Les Blessures Assassines

blessuresLes Blessures Assassines

Réalisation Jean-Pierre Denis  2000

Les soeurs Christine et Léa Papin, dont la jeunesse a été difficile, sont admises en 1927 comme bonnes au service de Mme Lancelin. Celle-ci représente pour Christine une figure maternelle idéale, malgré une certaine sévérité. La situation va se détériorer à cause de la mauvaise influence de la mère des deux jeunes femmes. S’enfermant dans le mutisme pendant deux ans, Christine et Léa finiront par assassiner sauvagement Mme Lancelin et sa fille en 1933. Une affaire criminelle qui fera couler beaucoup d’encre. (allocine)

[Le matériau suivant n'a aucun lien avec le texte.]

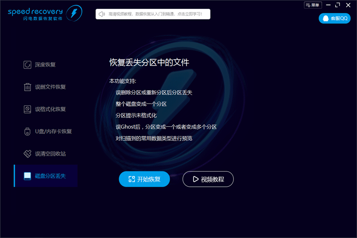Click the play icon in the 视频教程 button

[195, 179]
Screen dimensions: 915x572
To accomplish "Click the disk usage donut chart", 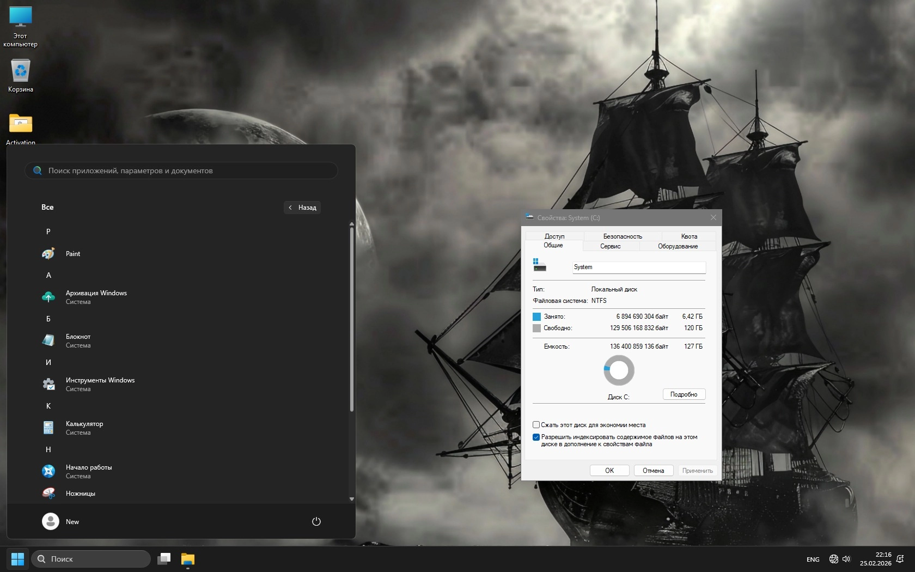I will 619,370.
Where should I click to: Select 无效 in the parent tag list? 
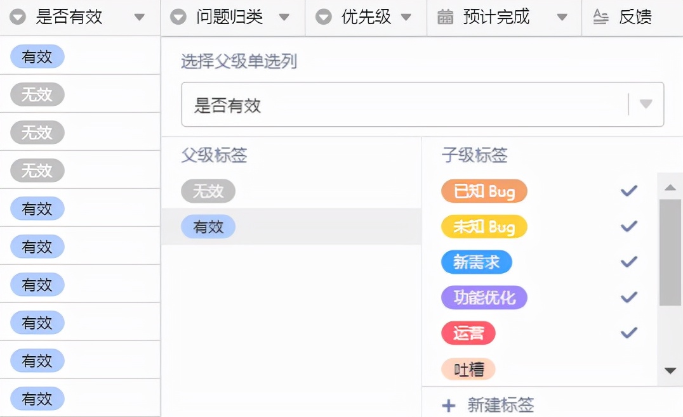tap(208, 190)
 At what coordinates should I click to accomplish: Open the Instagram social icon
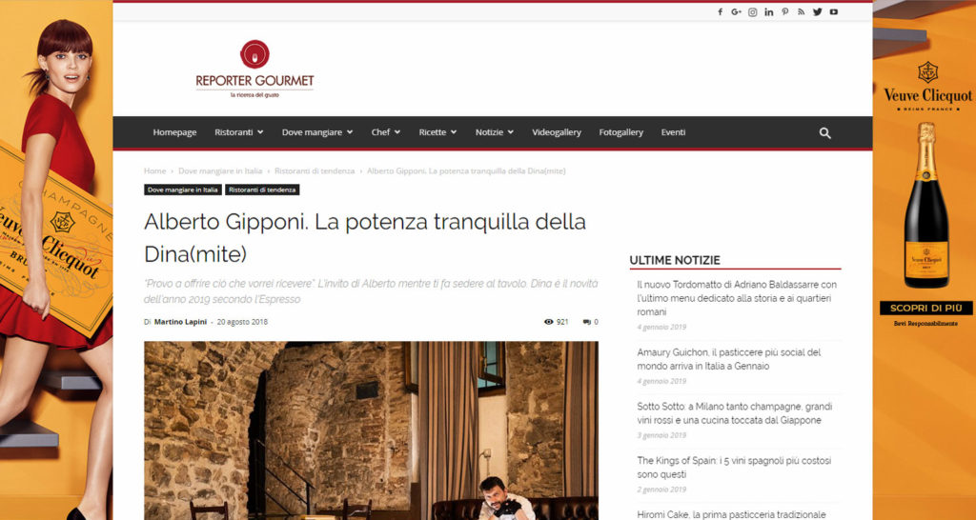(x=753, y=11)
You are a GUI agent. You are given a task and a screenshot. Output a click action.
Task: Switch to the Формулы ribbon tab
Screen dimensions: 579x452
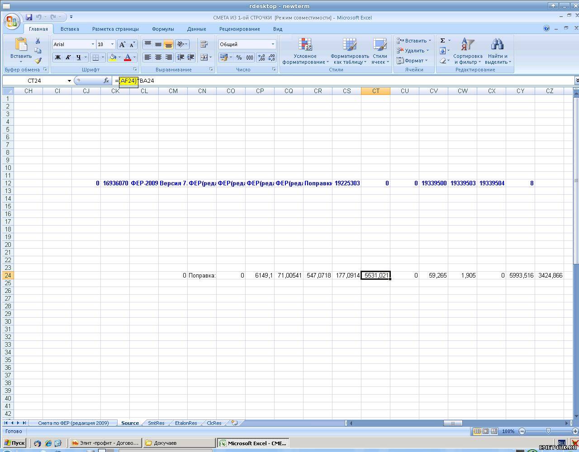[x=163, y=29]
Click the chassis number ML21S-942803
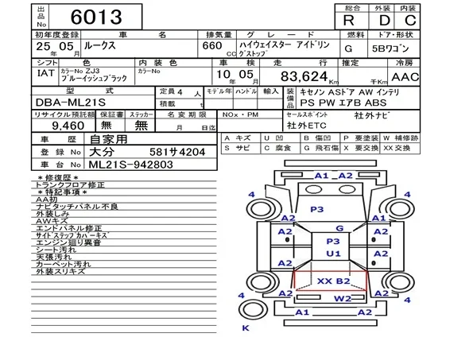The height and width of the screenshot is (345, 469). click(130, 165)
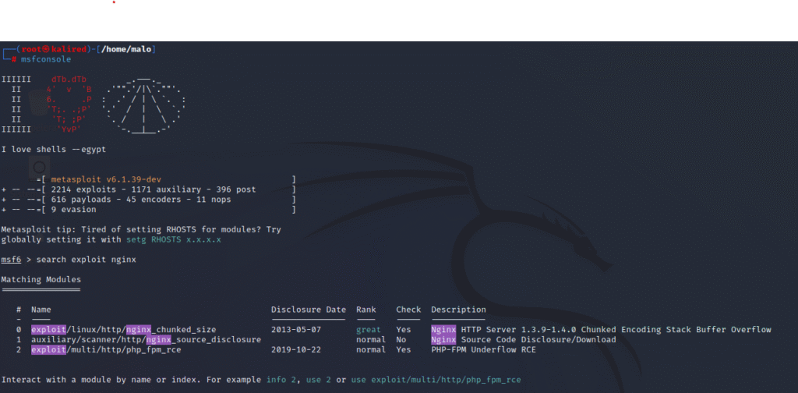Click the Check column header
Viewport: 798px width, 393px height.
click(x=408, y=310)
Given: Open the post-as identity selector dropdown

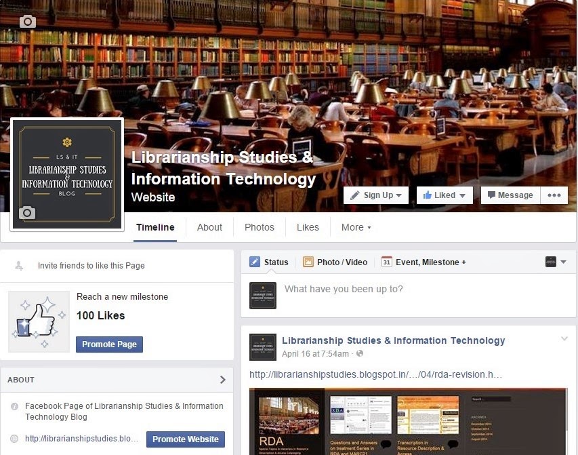Looking at the screenshot, I should 556,262.
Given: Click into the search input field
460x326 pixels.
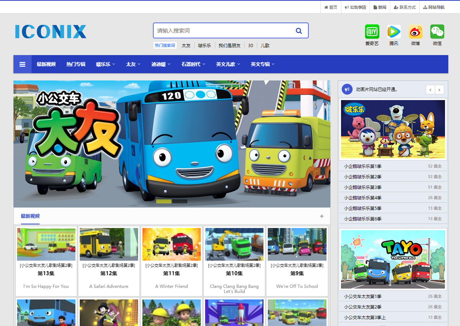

Christine (Sylvie Testud) mène le film avec sa folie refoulée, son amour et sa haine démesurés.
Elle est chétive, sombre, tourmentée, mal-aimée par sa mère, elle joue avec austérité, elle est presque effrayante.
Léa (Julie-Marie Parmentier) est plus naïve, plus joyeuse aussi, son amour pour Christine est simple, naturel et sincère, une enfant limitée mais bonne fille, les deux comédiennes sont captivantes.
La mère Isabelle Renauld est un monstre d’égoïsme et développe une sorte de parano envers Christine accompagné de dégout. Elle aime sa petite dernière Léa mais à sa manière, tout de même prête à l’exploiter. Personnalité paradoxale, une femme libre, dure et bien seule.

Une réalisation sobre, on retrouve presque l’univers de René Clément dans Gervaise. Une très bonne adaptation de l’histoire des sœurs Papin.